* _PASSAGE TO READ_:
== Segment start ==

Upcoming Initiatives: Based on our success in optimizing lung protective ventilation, our group is extending our platform and collaborating on several new patient safety and health system efficiency initiatives:
• Monitoring Non-Invasive Ventilation – A dashboard and alert system monitoring patients with acute respiratory failure on high-flow nasal cannula for indications for intubation (Figure 3). Patients at elevated risk of respiratory decompensation are flagged for further evaluation and escalation by the treatment team. This initiative is in a pilot at MSH.
• Optimizing Ventilator Liberation – An ML model identifying patients for early and intensive ventilator weaning to reduce ventilator-days and ICU length of stay. This predictive engine is under evaluation at MSH. This work is also academically impactful with presentations at the ATS International Conference, the SCCM Critical Care Congress, and a manuscript in Bioengineering4–7.

== Segment end ==

* _SUPPLIED INFORMATION_:
== Segment start ==

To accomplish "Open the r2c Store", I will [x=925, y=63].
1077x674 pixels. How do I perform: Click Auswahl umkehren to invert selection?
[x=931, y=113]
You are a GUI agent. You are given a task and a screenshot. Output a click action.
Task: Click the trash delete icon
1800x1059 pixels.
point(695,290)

== Segment end ==
== Segment start ==

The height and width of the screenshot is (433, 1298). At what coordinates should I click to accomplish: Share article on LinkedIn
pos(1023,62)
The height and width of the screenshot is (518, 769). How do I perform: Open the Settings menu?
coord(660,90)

== Segment end ==

* _WHAT YOU NEED TO DO_:
1. Say whether each statement agrees with the passage on ventilation initiatives, answering yes or no and quoting the deciding words of the passage: (a) The system for monitoring non-invasive ventilation is being piloted at MSH. (b) The ML model for ventilator liberation has already been deployed across the health system. (c) The non-invasive ventilation monitoring covers patients on high-flow nasal cannula.
2. In the passage on ventilation initiatives, write out the part that opens with the words containing "Upcoming Initiatives: Based" and closes with "pilot at MSH.", switching "dashboard" to "display".

* _RESULTS OF THE TASKS_:
1.
(a) Yes: "This initiative is in a pilot at MSH."
(b) No: "This predictive engine is under evaluation at MSH."
(c) Yes: "monitoring patients with acute respiratory failure on high-flow nasal cannula"

2.
Upcoming Initiatives: Based on our success in optimizing lung protective ventilation, our group is extending our platform and collaborating on several new patient safety and health system efficiency initiatives:
• Monitoring Non-Invasive Ventilation – A display and alert system monitoring patients with acute respiratory failure on high-flow nasal cannula for indications for intubation (Figure 3). Patients at elevated risk of respiratory decompensation are flagged for further evaluation and escalation by the treatment team. This initiative is in a pilot at MSH.